Czy nie jest to syzyfowa praca? Być może, ale za to dobrze płatna. Robotnik zarabiający 250 dolarów dziennie mówi: „Sądzę, że łatwo wyciągnę z tego jakieś 10 000”. Inny w ciągu 7 dwunastogodzinnych dni pracy zarobił prawie 2000 dolarów. „Oczyściliśmy dziś dwie plaże” — powiedział — „ale jestem pewien, że po jutrzejszym przypływie będą wyglądać tak, jak przedtem”. Niektóre plaże cieśniny Księcia Williama są pokryte metrową warstwą oleistego błota.

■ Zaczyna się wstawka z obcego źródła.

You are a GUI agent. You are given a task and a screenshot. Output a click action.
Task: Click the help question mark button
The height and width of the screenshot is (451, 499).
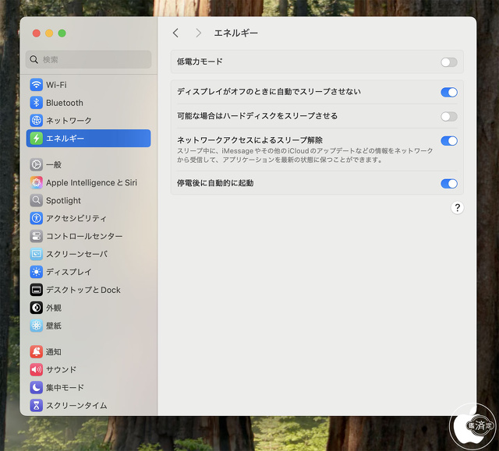coord(457,207)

Jak można było zmniejszyć skutki katastrofy, gdy z rozprutego kadłuba Exxon Valdez wylało się już do cieśniny 40 milionów litrów ropy? Gdyby w ciągu pierwszych trzech dni, kiedy morze było jeszcze spokojne, natychmiast użyto zapór pływających i urządzeń do zgarniania ropy, mogłoby to zatrzymać ją w cieśninie i zapobiec zanieczyszczeniu zatoki Alaska.

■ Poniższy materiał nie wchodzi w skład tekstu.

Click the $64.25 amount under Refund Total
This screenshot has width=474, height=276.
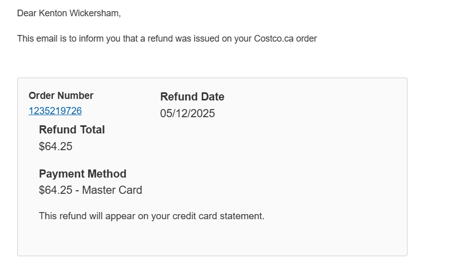pyautogui.click(x=55, y=147)
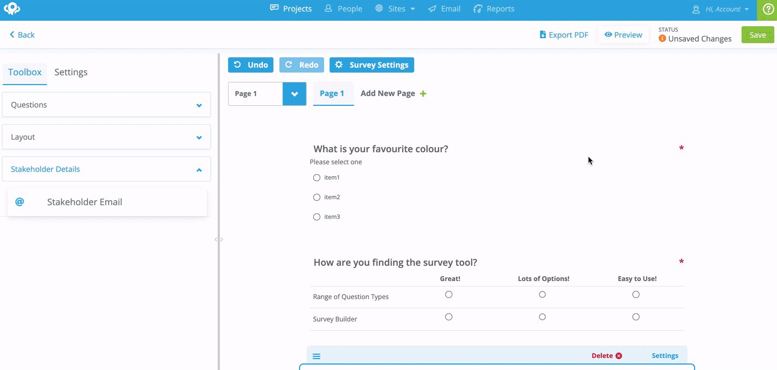
Task: Expand the Questions section
Action: click(106, 104)
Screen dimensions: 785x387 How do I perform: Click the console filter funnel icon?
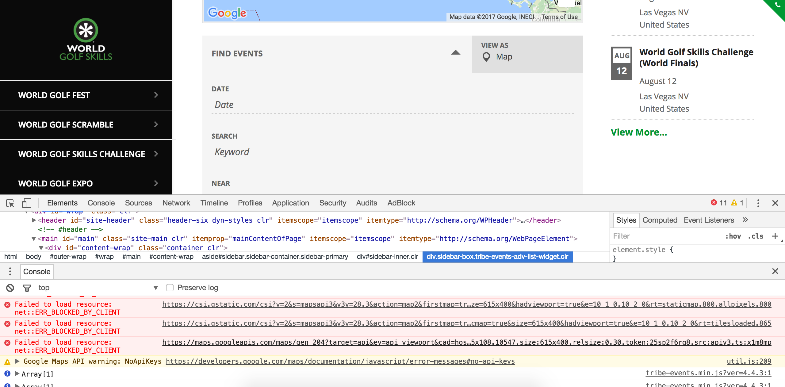27,288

Czy dałoby coś zastosowanie dyspergatorów? Raczej nie. Na gładkim morzu środki te są nieskuteczne, bo działają dopiero wtedy, gdy fale je rozdrobnią i wymieszają z ropą. Przez pierwsze trzy dni pięknej pogody byłyby bezużyteczne, a kiedy na czwarty dzień morze się wzburzyło i mogłyby się na coś przydać, rozhukane wiatry uniemożliwiły start samolotów, które miały rozpylić te chemikalia. Zresztą stosowanie ich i tak budzi spore wątpliwości. W gazecie Anchorage Daily News czytamy:

„Dyspergatory działają podobnie jak detergenty. Rozpylone na powierzchni wycieku i mieszane przez fale rozbijają ropę na coraz mniejsze drobiny, które potem rozpraszają się w wodzie. Ekolodzy nie lubią dyspergatorów, uważając, że powodują tylko rozprzestrzenienie się ropy na każdej głębokości i zagrażają wszystkiemu, co żyje między powierzchnią a dnem”. Ponadto w zimnej wodzie wykazują mniejszą skuteczność. „Wątpliwe, czy poradziłyby sobie z nierafinowaną ropą z zatoki Prudhoe”, skoro „po upływie doby od wycieku stają się niemal bezużyteczne”.

Prócz tego dyspergatory są toksyczne. Zastosowane w 1967 roku do usunięcia olbrzymiego wycieku ropy z supertankowca Torrey Canyon u wybrzeży Francji podobno bardziej zatruły środowisko niż sama ropa. „Zupełnie zniszczyły życie roślinne i zwierzęce”.

Pete Wuerpel, szef systemu łączności awaryjnej na Alasce, potwierdza słowa wspomnianego wcześniej robotnika: „Ropa nie pozostanie na jednym miejscu ani nie zniknie. Fale oraz prądy pływowe przeniosą gdzie indziej także tę, która teraz pokrywa niektóre plaże. Długo będziemy odczuwać skutki tej katastrofy. Ropa przeniknęła tak głęboko, że oczyszczenie plaż stanowi gigantyczne przedsięwzięcie. Jest usuwana z powierzchni, ale fale i przypływy znowu wypchną ją spod spodu. W którym momencie ludzie uznają, że ich wysiłki są daremne?”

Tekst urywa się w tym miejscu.